Guidance from the Equal Employment Opportunity Commission (EEOC) says employers must find ways to mitigate the risk for people with underlying conditions under the Americans with Disabilities Act (ADA).
The Occupational Safety and Health Act, or OSH Act, allows workers to refuse work if there’s an imminent danger or your employer is not taking responsible steps to ensure a safe working environment.
Read more: How to file for unemployment insurance
“Generally speaking, if the employer requires you to return to work, you must return to work,” Feinstein said, “unless you could show that there's an imminent danger of returning to work.”
Hazard pay is ‘nowhere near the extent of risk’
Many of those vulnerable workers remained on the job through the peak of the pandemics, but they rarely received additional pay for the high level of risk they faced.
Fewer than 1 in 3 of the workers who worked outside their homes during the pandemic received extra hazard pay, according to a new report from the Economic Policy Institute. At the same time, more than half of workers who are currently employed outside of their homes are concerned about bringing coronavirus home, the report found.

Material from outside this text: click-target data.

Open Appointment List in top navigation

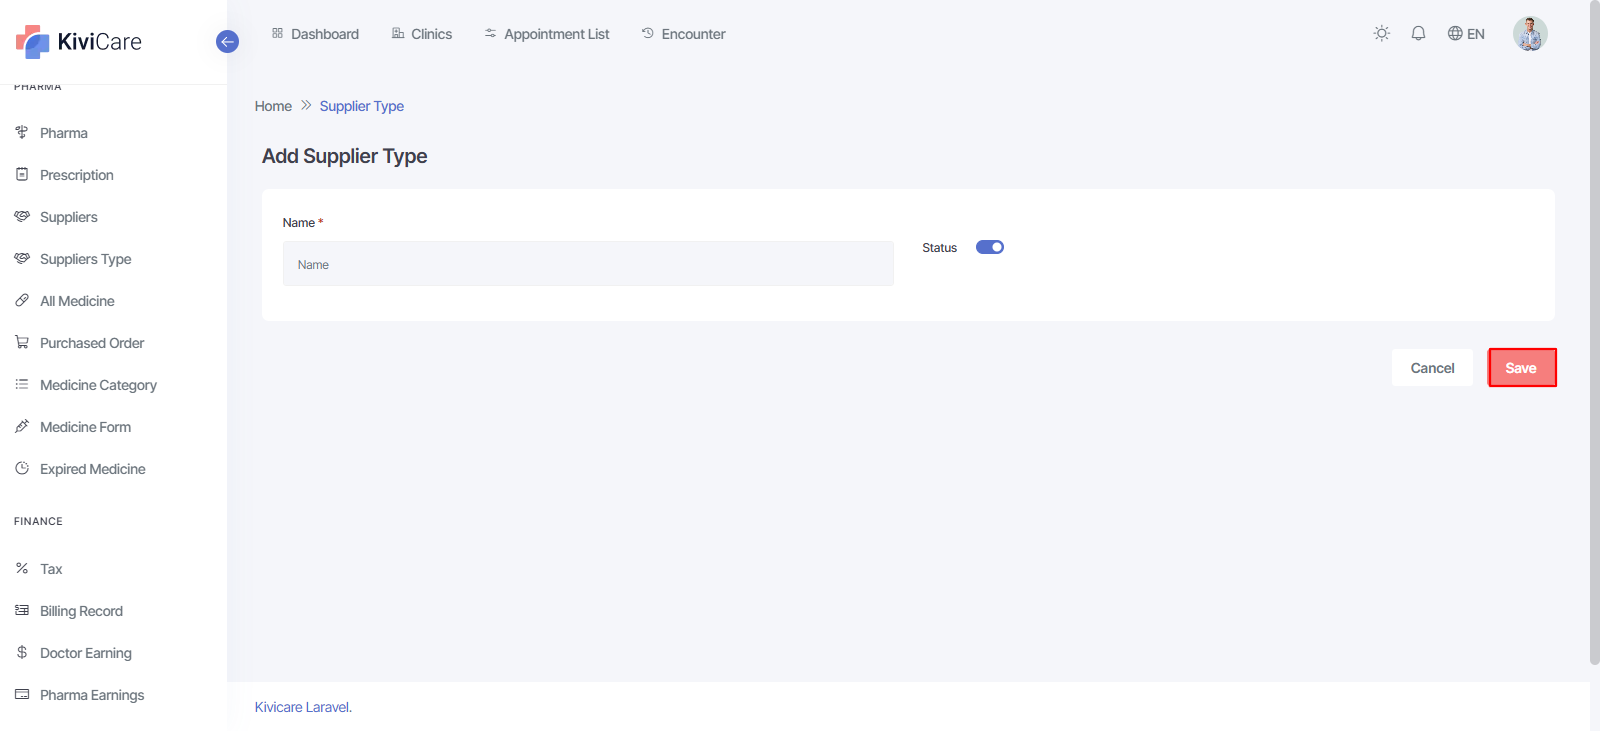(547, 34)
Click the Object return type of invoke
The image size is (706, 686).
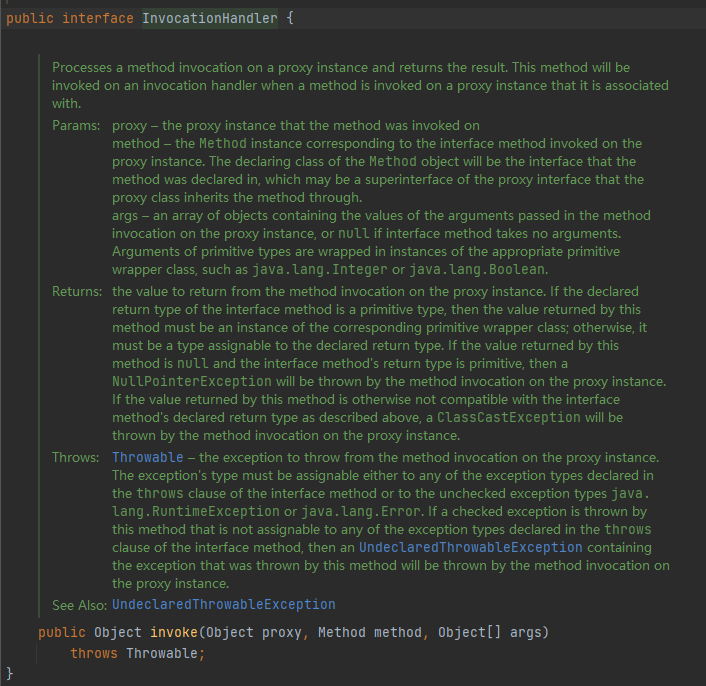pyautogui.click(x=118, y=633)
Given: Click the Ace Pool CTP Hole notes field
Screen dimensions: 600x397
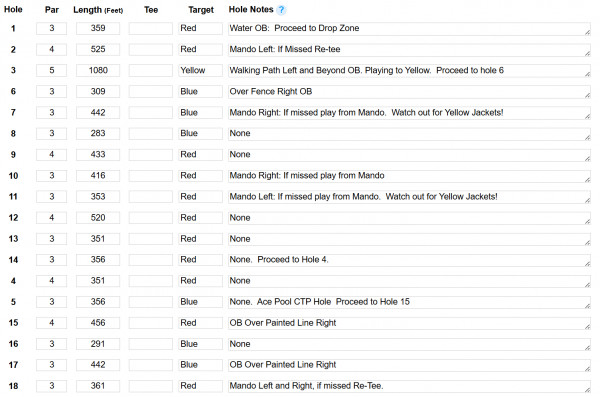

“There are people receiving hazard pay, but it’s nowhere near the extent of risk,” said Lawrence Mishel, a fellow at the Economic Policy Institute. “The gaps are even larger for people who have less bargaining power in the labor market which tend to be lower- and middle-wage workers and workers of color — black and Hispanic.”
Seven in 10 black workers who work outside of their home are fearful, but only 4 of 10 have received some form of hazard pay to work during those riskier times.
“It’s those who have the least power in the labor market that face the most risk,” Mishel said, “and aren’t necessarily getting hazard pay.”